**WHAT IS REQUIRED**
Every record is to be returned as written, with no omissions.

=== DATA SUPPLIED ===

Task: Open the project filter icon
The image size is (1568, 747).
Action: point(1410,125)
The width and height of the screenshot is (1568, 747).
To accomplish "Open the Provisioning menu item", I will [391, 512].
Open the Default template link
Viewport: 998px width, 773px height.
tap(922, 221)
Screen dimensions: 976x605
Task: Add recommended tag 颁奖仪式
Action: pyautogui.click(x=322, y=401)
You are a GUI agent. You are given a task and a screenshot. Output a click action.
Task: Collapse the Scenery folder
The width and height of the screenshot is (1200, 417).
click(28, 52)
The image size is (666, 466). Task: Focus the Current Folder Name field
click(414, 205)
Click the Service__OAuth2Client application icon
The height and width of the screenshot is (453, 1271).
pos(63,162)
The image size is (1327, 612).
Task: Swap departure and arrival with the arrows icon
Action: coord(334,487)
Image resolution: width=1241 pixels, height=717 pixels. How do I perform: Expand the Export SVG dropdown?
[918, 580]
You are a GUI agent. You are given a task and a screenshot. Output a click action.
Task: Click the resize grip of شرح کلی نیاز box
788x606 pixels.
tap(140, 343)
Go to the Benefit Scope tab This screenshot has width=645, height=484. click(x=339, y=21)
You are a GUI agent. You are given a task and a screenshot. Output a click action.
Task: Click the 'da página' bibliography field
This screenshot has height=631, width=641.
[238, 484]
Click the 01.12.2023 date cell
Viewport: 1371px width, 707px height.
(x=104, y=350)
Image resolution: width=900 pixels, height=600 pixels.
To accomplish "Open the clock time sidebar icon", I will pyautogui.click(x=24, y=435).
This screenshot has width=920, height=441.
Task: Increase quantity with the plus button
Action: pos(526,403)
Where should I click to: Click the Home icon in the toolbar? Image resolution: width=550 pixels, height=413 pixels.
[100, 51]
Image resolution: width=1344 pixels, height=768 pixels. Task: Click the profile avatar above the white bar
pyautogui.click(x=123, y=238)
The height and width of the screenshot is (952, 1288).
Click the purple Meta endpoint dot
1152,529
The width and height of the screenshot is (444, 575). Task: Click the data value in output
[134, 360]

===

**ANSWER TO THE EXERCISE**
Task: Open the project filter icon
The image size is (1568, 747).
Action: point(1410,125)
The width and height of the screenshot is (1568, 747).
To accomplish "Open the Provisioning menu item", I will [391, 512].
Open the Default template link
Viewport: 998px width, 773px height.
tap(922, 221)
Screen dimensions: 976x605
Task: Add recommended tag 颁奖仪式
Action: pyautogui.click(x=322, y=401)
You are a GUI agent. You are given a task and a screenshot. Output a click action.
Task: Collapse the Scenery folder
The width and height of the screenshot is (1200, 417).
click(28, 52)
The image size is (666, 466). Task: Focus the Current Folder Name field
click(414, 205)
Click the Service__OAuth2Client application icon
The height and width of the screenshot is (453, 1271).
pos(63,162)
The image size is (1327, 612).
Task: Swap departure and arrival with the arrows icon
Action: coord(334,487)
Image resolution: width=1241 pixels, height=717 pixels. How do I perform: Expand the Export SVG dropdown?
[918, 580]
You are a GUI agent. You are given a task and a screenshot. Output a click action.
Task: Click the resize grip of شرح کلی نیاز box
788x606 pixels.
tap(140, 343)
Go to the Benefit Scope tab This screenshot has width=645, height=484. click(x=339, y=21)
You are a GUI agent. You are given a task and a screenshot. Output a click action.
Task: Click the 'da página' bibliography field
This screenshot has height=631, width=641.
[238, 484]
Click the 01.12.2023 date cell
Viewport: 1371px width, 707px height.
(x=104, y=350)
Image resolution: width=900 pixels, height=600 pixels.
To accomplish "Open the clock time sidebar icon", I will pyautogui.click(x=24, y=435).
This screenshot has width=920, height=441.
Task: Increase quantity with the plus button
Action: pos(526,403)
Where should I click to: Click the Home icon in the toolbar? Image resolution: width=550 pixels, height=413 pixels.
[100, 51]
Image resolution: width=1344 pixels, height=768 pixels. Task: Click the profile avatar above the white bar
pyautogui.click(x=123, y=238)
The height and width of the screenshot is (952, 1288).
Click the purple Meta endpoint dot
1152,529
The width and height of the screenshot is (444, 575). Task: Click the data value in output
[134, 360]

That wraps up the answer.